On Tuesday, White House Office of National Drug Control Policy (ONDCP) Director Rahul Gupta held a teleconference with the media to discuss the administration’s efforts to maintain fentanyl and its analogs under Schedule I of the Controlled Substances Act (CSA).
Biden “is going to be calling on Congress to look at that to make this permanent—and it will be important in order to protect Americans from the threat of lethal drugs, such as fentanyl and fentanyl-related substances,” he said of the temporary classification of the opioid, which is set to expire on December 31, 2024.
Biden and his administration have regularly applauded the pardon action in recent months, including on Martin Luther King Jr. Day when the president called the gesture a manifestation of his dedication to “fair justice.” A few persons with marijuana or other drug offenses were among the half-dozen more pardons granted by the president at the close of last year.
In December, Susan Rice, director of the White House Domestic Policy Council, said that the president’s broader cannabis clemency and directive for an administrative review into cannabis scheduling were important parts of the administration’s “remarkably productive year” and helped address the country’s “failed approach to marijuana.”
In the meantime, as the administration conducts the cannabis scheduling review, a bipartisan group of 29 senators from both the House and the Senate wrote a letter to the president in December asking for his official support of federal marijuana legalization.

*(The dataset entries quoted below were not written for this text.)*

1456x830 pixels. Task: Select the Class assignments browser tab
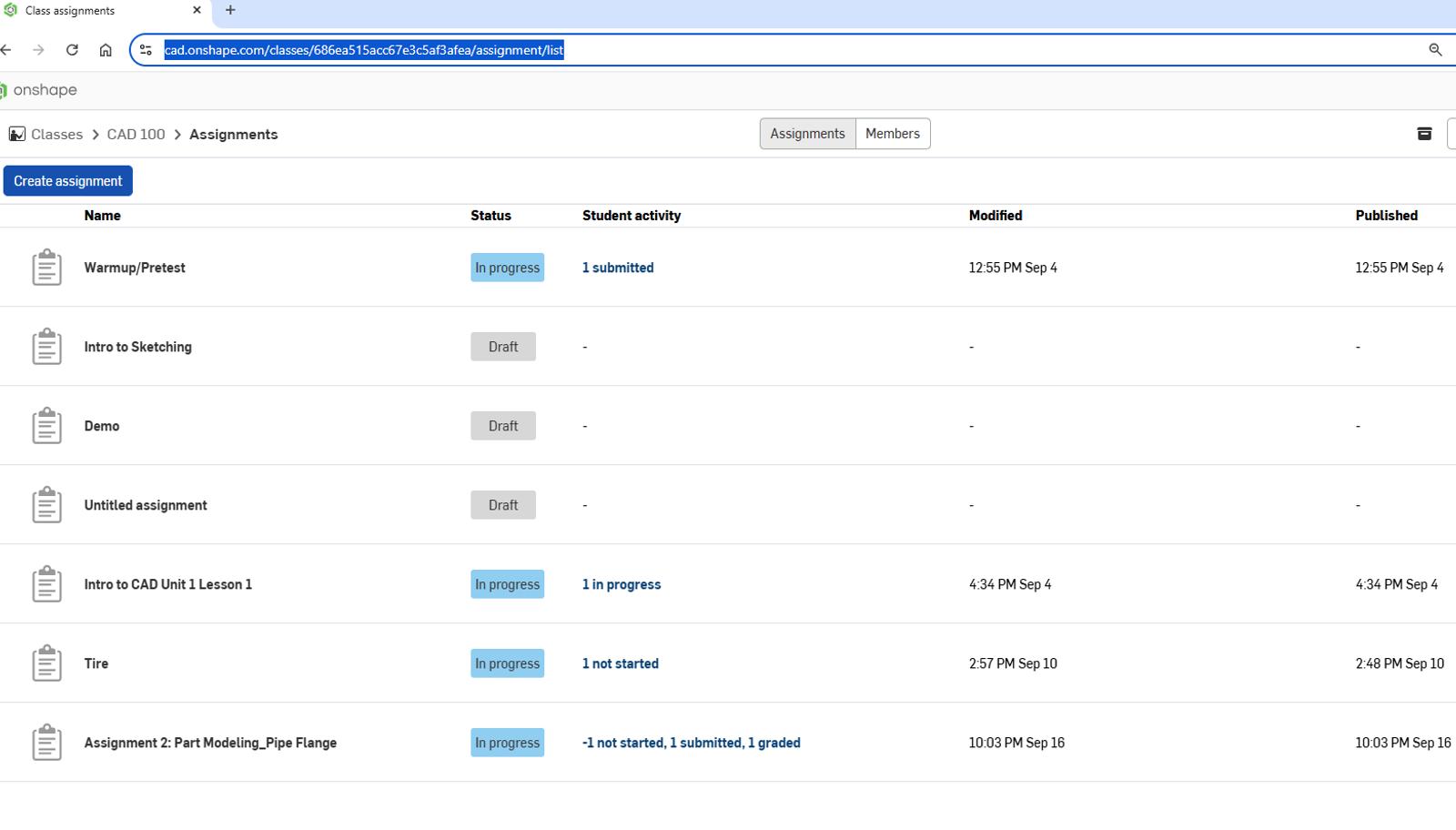(100, 11)
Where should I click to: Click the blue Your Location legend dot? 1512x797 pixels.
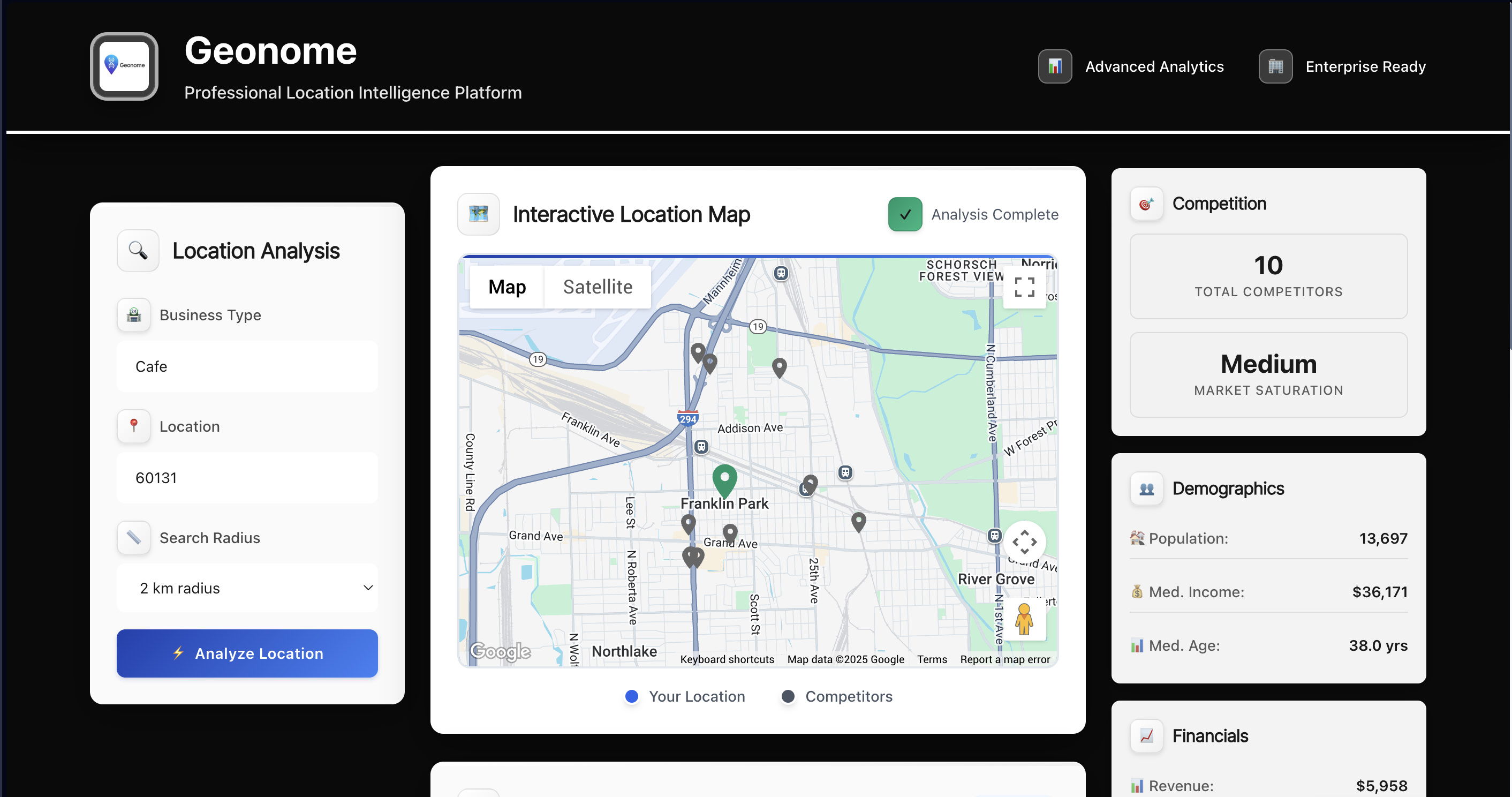coord(632,696)
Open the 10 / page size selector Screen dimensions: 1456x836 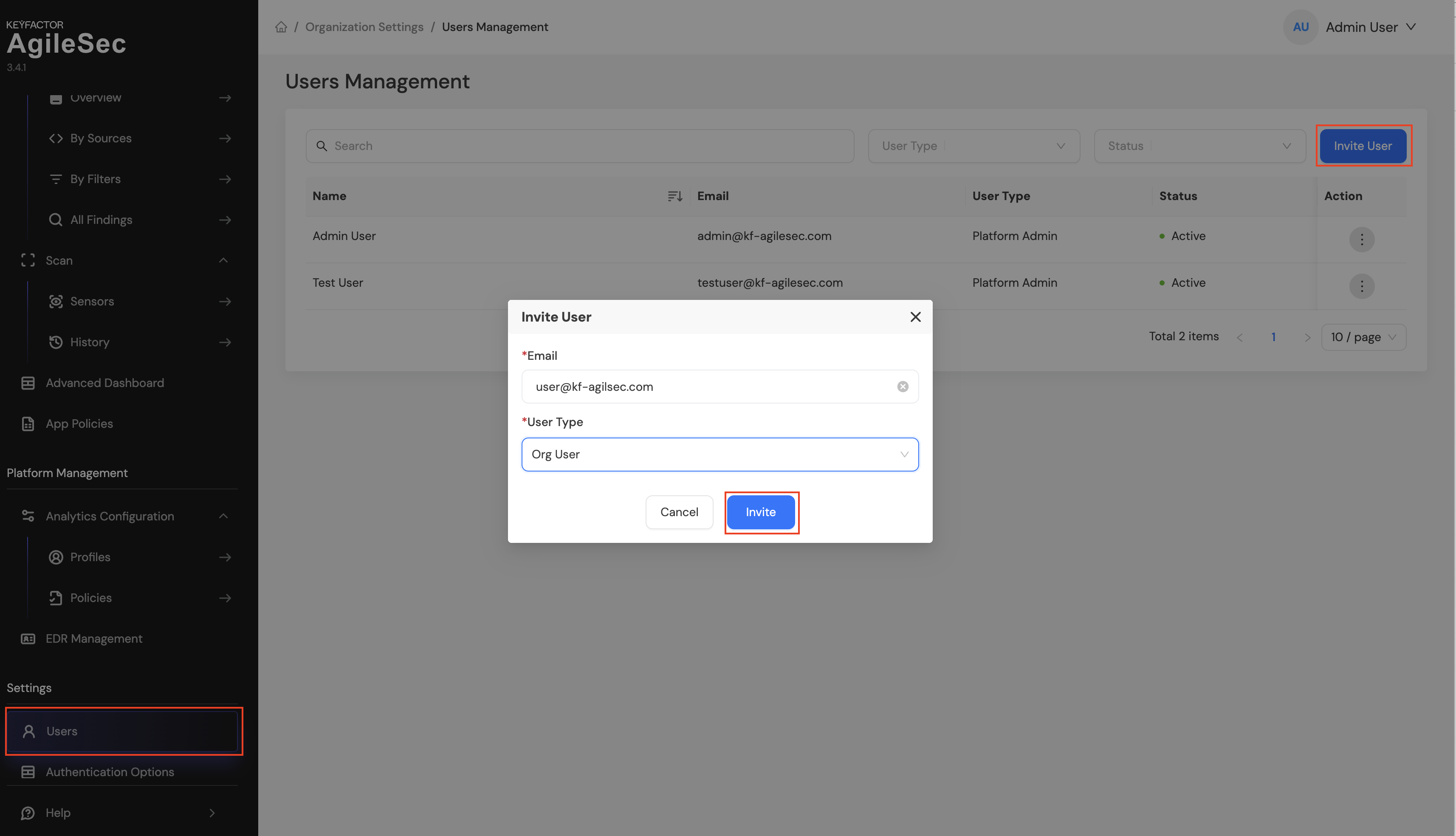(1363, 337)
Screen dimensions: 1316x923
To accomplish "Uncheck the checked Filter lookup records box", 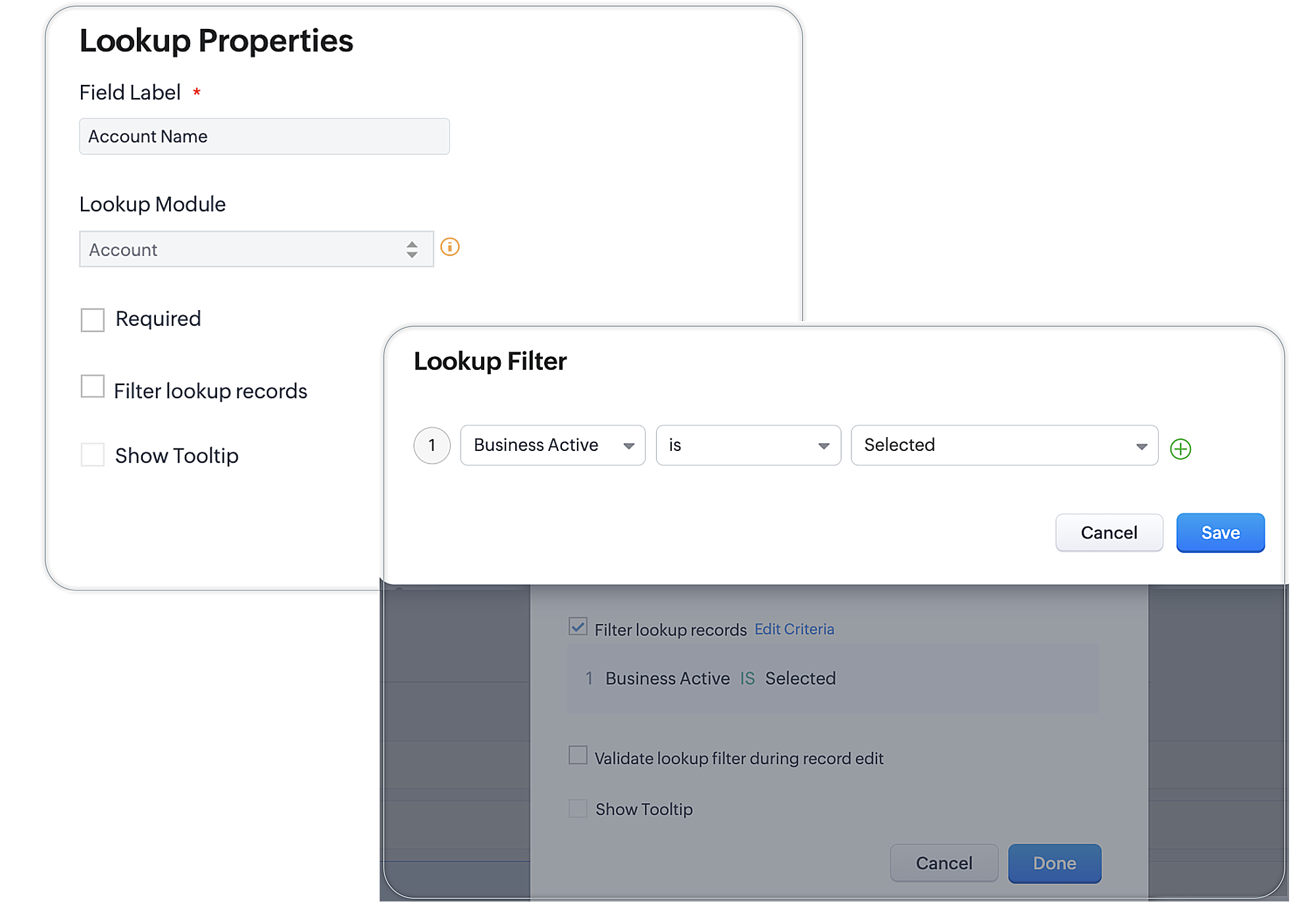I will [578, 627].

The senators didn’t specifically ask for Biden to take any administrative action to speed up legalization on his own, but their enthusiasm for more active involvement from the White House in supporting change is clear.
Xavier Becerra, the secretary of the U.S. Department of Health and Human Services (HHS), was copied on the letter and he tweeted a link to a story in Marijuana Moment that covers the president’s administrative scheduling instruction for cannabis.
Becerra, who has a lengthy record of supporting cannabis legalization as a congressman and as California’s attorney general, said at the recent overdose prevention event, “We’re going to take a look at what science tells us and what the evidence tells us.” That’s going to be the guiding principle for our actions, and we’re hoping it will be the same for the federal government.
The secretary pledged that the government will “work as rapidly as we can” to complete the scientific evaluation after the president’s decision in October. With that goal in mind, he has already had a conversation with the FDA commissioner.
The president’s move, according to Gupta, is “historic,” and he previously stated that there are “obviously” medical benefits of cannabis. The Department of Justice (DOJ) has also pledged to move swiftly to complete the president’s independent scheduling review, which may lead to a recommendation to shift cannabis to lower scheduling or remove it entirely, thereby legalizing the plant at the federal level.
In addition, in December, the president signed a marijuana research measure into law, making it the first piece of independent federal cannabis reform legislation in American history. Multiple polls have shown that the majority of Americans approve of the president’s pardon and do not believe that marijuana should be classed as a federal Schedule I substance.